● **About this exercise**: Give every entry again, word for word and in full.

● **Records to process**:
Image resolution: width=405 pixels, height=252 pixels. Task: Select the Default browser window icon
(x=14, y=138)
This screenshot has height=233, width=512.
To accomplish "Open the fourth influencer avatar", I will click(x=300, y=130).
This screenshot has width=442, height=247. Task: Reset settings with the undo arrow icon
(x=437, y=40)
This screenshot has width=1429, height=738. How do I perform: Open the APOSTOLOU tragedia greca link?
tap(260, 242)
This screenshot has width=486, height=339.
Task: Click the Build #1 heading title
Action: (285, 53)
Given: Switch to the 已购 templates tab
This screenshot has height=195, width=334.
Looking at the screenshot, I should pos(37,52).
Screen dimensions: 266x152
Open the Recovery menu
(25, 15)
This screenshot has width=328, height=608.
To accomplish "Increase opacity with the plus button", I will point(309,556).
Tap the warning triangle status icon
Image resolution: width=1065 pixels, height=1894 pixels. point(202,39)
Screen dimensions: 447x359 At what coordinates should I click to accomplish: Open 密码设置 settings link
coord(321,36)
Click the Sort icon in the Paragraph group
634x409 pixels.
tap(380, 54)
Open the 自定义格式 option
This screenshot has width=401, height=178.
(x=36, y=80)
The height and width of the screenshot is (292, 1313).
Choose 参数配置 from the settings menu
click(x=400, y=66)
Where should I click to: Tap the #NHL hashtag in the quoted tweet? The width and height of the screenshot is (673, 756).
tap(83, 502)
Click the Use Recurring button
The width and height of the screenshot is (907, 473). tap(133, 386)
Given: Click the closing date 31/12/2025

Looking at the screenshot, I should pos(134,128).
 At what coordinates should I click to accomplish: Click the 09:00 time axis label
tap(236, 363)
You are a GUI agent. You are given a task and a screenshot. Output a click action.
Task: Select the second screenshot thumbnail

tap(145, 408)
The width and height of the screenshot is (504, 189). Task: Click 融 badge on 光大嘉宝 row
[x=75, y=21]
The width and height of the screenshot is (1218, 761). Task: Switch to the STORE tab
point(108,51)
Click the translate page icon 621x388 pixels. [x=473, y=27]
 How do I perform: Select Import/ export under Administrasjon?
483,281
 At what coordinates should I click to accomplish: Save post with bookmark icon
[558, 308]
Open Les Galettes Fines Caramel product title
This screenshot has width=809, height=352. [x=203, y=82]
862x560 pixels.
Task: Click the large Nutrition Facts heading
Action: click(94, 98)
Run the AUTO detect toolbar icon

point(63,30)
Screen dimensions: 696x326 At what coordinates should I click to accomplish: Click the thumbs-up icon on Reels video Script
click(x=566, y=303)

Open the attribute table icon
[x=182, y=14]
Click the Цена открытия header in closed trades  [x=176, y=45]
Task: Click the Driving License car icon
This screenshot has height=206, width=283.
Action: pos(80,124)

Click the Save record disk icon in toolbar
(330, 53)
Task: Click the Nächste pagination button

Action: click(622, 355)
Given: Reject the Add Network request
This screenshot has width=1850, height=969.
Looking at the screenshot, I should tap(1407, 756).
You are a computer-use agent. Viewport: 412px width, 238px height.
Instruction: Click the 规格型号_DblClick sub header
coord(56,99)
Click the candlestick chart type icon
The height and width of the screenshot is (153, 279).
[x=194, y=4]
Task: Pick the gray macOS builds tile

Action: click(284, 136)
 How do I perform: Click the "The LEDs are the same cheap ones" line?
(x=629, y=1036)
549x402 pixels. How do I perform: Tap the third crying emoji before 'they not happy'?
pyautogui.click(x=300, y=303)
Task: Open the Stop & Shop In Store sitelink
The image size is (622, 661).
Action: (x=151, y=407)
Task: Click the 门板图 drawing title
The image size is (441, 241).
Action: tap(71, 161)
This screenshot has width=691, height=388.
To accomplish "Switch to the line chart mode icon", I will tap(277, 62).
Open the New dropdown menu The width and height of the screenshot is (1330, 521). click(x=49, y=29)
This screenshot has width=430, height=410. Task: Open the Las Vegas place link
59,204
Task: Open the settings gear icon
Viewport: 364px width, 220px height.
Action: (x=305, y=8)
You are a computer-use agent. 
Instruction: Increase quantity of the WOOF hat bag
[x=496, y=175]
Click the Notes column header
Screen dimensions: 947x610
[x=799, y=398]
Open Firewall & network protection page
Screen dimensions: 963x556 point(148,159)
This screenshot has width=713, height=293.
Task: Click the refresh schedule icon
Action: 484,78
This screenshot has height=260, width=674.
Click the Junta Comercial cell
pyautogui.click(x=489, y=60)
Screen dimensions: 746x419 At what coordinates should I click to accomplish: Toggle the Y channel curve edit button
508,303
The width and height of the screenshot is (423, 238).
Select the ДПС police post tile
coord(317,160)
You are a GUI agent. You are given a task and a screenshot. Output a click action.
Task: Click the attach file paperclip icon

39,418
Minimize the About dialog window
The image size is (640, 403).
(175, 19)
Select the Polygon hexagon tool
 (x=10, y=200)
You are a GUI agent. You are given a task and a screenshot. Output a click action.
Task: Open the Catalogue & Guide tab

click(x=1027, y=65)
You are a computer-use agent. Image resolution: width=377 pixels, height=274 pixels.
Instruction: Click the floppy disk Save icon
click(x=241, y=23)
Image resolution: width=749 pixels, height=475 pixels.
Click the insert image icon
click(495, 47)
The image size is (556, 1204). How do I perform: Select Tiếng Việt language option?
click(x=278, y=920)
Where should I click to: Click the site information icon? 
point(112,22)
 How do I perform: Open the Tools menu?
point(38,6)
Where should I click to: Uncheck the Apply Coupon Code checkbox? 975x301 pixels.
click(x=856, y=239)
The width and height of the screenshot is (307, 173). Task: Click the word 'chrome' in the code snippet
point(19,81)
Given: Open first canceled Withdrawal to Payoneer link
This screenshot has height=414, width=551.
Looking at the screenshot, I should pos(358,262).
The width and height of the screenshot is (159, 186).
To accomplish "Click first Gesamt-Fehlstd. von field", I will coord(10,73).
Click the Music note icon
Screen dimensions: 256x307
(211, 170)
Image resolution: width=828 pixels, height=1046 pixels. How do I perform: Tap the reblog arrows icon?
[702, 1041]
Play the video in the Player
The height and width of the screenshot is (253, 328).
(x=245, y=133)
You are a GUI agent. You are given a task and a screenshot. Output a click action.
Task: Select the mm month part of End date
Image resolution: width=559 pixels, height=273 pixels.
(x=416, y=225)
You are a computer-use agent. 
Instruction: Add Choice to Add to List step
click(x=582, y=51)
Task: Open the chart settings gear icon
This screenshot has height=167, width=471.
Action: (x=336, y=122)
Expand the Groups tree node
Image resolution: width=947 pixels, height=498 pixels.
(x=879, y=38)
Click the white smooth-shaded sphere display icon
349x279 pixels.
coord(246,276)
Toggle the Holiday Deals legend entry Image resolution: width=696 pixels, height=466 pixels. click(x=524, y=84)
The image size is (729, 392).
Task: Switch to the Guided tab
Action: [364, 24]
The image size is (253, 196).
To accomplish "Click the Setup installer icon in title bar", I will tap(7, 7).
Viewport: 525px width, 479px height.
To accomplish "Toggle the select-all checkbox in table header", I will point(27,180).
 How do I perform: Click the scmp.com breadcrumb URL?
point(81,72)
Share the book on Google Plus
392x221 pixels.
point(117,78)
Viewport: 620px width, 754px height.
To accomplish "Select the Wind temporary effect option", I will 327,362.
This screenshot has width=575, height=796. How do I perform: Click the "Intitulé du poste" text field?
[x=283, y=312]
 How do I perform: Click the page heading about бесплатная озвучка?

● **Answer space**:
Image resolution: width=405 pixels, height=252 pixels. Task: Select the Default browser window icon
(x=14, y=138)
This screenshot has height=233, width=512.
To accomplish "Open the fourth influencer avatar", I will click(x=300, y=130).
This screenshot has width=442, height=247. Task: Reset settings with the undo arrow icon
(x=437, y=40)
This screenshot has width=1429, height=738. How do I perform: Open the APOSTOLOU tragedia greca link?
tap(260, 242)
This screenshot has width=486, height=339.
Task: Click the Build #1 heading title
Action: (285, 53)
Given: Switch to the 已购 templates tab
This screenshot has height=195, width=334.
Looking at the screenshot, I should pos(37,52).
Screen dimensions: 266x152
Open the Recovery menu
(25, 15)
This screenshot has width=328, height=608.
To accomplish "Increase opacity with the plus button", I will point(309,556).
Tap the warning triangle status icon
Image resolution: width=1065 pixels, height=1894 pixels. point(202,39)
Screen dimensions: 447x359 At what coordinates should I click to accomplish: Open 密码设置 settings link
coord(321,36)
Click the Sort icon in the Paragraph group
634x409 pixels.
tap(380, 54)
Open the 自定义格式 option
This screenshot has width=401, height=178.
(x=36, y=80)
The height and width of the screenshot is (292, 1313).
Choose 参数配置 from the settings menu
click(x=400, y=66)
Where should I click to: Tap the #NHL hashtag in the quoted tweet? The width and height of the screenshot is (673, 756).
tap(83, 502)
Click the Use Recurring button
The width and height of the screenshot is (907, 473). tap(133, 386)
Given: Click the closing date 31/12/2025

Looking at the screenshot, I should pos(134,128).
 At what coordinates should I click to accomplish: Click the 09:00 time axis label
tap(236, 363)
You are a GUI agent. You are given a task and a screenshot. Output a click action.
Task: Select the second screenshot thumbnail

tap(145, 408)
The width and height of the screenshot is (504, 189). Task: Click 融 badge on 光大嘉宝 row
[x=75, y=21]
The width and height of the screenshot is (1218, 761). Task: Switch to the STORE tab
point(108,51)
Click the translate page icon 621x388 pixels. [x=473, y=27]
 How do I perform: Select Import/ export under Administrasjon?
483,281
 At what coordinates should I click to accomplish: Save post with bookmark icon
[558, 308]
Open Les Galettes Fines Caramel product title
This screenshot has width=809, height=352. [x=203, y=82]
862x560 pixels.
Task: Click the large Nutrition Facts heading
Action: click(94, 98)
Run the AUTO detect toolbar icon

point(63,30)
Screen dimensions: 696x326 At what coordinates should I click to accomplish: Click the thumbs-up icon on Reels video Script
click(x=566, y=303)

Open the attribute table icon
[x=182, y=14]
Click the Цена открытия header in closed trades  [x=176, y=45]
Task: Click the Driving License car icon
This screenshot has height=206, width=283.
Action: pos(80,124)

Click the Save record disk icon in toolbar
(330, 53)
Task: Click the Nächste pagination button

Action: click(622, 355)
Given: Reject the Add Network request
This screenshot has width=1850, height=969.
Looking at the screenshot, I should tap(1407, 756).
You are a computer-use agent. Viewport: 412px width, 238px height.
Instruction: Click the 规格型号_DblClick sub header
coord(56,99)
Click the candlestick chart type icon
The height and width of the screenshot is (153, 279).
[x=194, y=4]
Task: Pick the gray macOS builds tile

Action: click(284, 136)
 How do I perform: Click the "The LEDs are the same cheap ones" line?
(x=629, y=1036)
549x402 pixels. How do I perform: Tap the third crying emoji before 'they not happy'?
pyautogui.click(x=300, y=303)
Task: Open the Stop & Shop In Store sitelink
The image size is (622, 661).
Action: (x=151, y=407)
Task: Click the 门板图 drawing title
The image size is (441, 241).
Action: tap(71, 161)
This screenshot has width=691, height=388.
To accomplish "Switch to the line chart mode icon", I will tap(277, 62).
Open the New dropdown menu The width and height of the screenshot is (1330, 521). click(x=49, y=29)
This screenshot has width=430, height=410. Task: Open the Las Vegas place link
59,204
Task: Open the settings gear icon
Viewport: 364px width, 220px height.
Action: (x=305, y=8)
You are a computer-use agent. 
Instruction: Increase quantity of the WOOF hat bag
[x=496, y=175]
Click the Notes column header
Screen dimensions: 947x610
[x=799, y=398]
Open Firewall & network protection page
Screen dimensions: 963x556 point(148,159)
This screenshot has width=713, height=293.
Task: Click the refresh schedule icon
Action: 484,78
This screenshot has height=260, width=674.
Click the Junta Comercial cell
pyautogui.click(x=489, y=60)
Screen dimensions: 746x419 At what coordinates should I click to accomplish: Toggle the Y channel curve edit button
508,303
The width and height of the screenshot is (423, 238).
Select the ДПС police post tile
coord(317,160)
You are a GUI agent. You are given a task and a screenshot. Output a click action.
Task: Click the attach file paperclip icon

39,418
Minimize the About dialog window
The image size is (640, 403).
(175, 19)
Select the Polygon hexagon tool
 (x=10, y=200)
You are a GUI agent. You are given a task and a screenshot. Output a click action.
Task: Open the Catalogue & Guide tab

click(x=1027, y=65)
You are a computer-use agent. Image resolution: width=377 pixels, height=274 pixels.
Instruction: Click the floppy disk Save icon
click(x=241, y=23)
Image resolution: width=749 pixels, height=475 pixels.
Click the insert image icon
click(495, 47)
The image size is (556, 1204). How do I perform: Select Tiếng Việt language option?
click(x=278, y=920)
Where should I click to: Click the site information icon? 
point(112,22)
 How do I perform: Open the Tools menu?
point(38,6)
Where should I click to: Uncheck the Apply Coupon Code checkbox? 975x301 pixels.
click(x=856, y=239)
The width and height of the screenshot is (307, 173). Task: Click the word 'chrome' in the code snippet
point(19,81)
Given: Open first canceled Withdrawal to Payoneer link
This screenshot has height=414, width=551.
Looking at the screenshot, I should pos(358,262).
The width and height of the screenshot is (159, 186).
To accomplish "Click first Gesamt-Fehlstd. von field", I will coord(10,73).
Click the Music note icon
Screen dimensions: 256x307
(211, 170)
Image resolution: width=828 pixels, height=1046 pixels. How do I perform: Tap the reblog arrows icon?
[702, 1041]
Play the video in the Player
The height and width of the screenshot is (253, 328).
(x=245, y=133)
You are a GUI agent. You are given a task and a screenshot. Output a click action.
Task: Select the mm month part of End date
Image resolution: width=559 pixels, height=273 pixels.
(x=416, y=225)
You are a computer-use agent. 
Instruction: Add Choice to Add to List step
click(x=582, y=51)
Task: Open the chart settings gear icon
This screenshot has height=167, width=471.
Action: (x=336, y=122)
Expand the Groups tree node
Image resolution: width=947 pixels, height=498 pixels.
(x=879, y=38)
Click the white smooth-shaded sphere display icon
349x279 pixels.
coord(246,276)
Toggle the Holiday Deals legend entry Image resolution: width=696 pixels, height=466 pixels. click(x=524, y=84)
The image size is (729, 392).
Task: Switch to the Guided tab
Action: [364, 24]
The image size is (253, 196).
To accomplish "Click the Setup installer icon in title bar", I will tap(7, 7).
Viewport: 525px width, 479px height.
To accomplish "Toggle the select-all checkbox in table header", I will point(27,180).
 How do I perform: Click the scmp.com breadcrumb URL?
point(81,72)
Share the book on Google Plus
392x221 pixels.
point(117,78)
Viewport: 620px width, 754px height.
To accomplish "Select the Wind temporary effect option", I will 327,362.
This screenshot has width=575, height=796. How do I perform: Click the "Intitulé du poste" text field?
[x=283, y=312]
 How do I perform: Click the page heading about бесплатная озвучка?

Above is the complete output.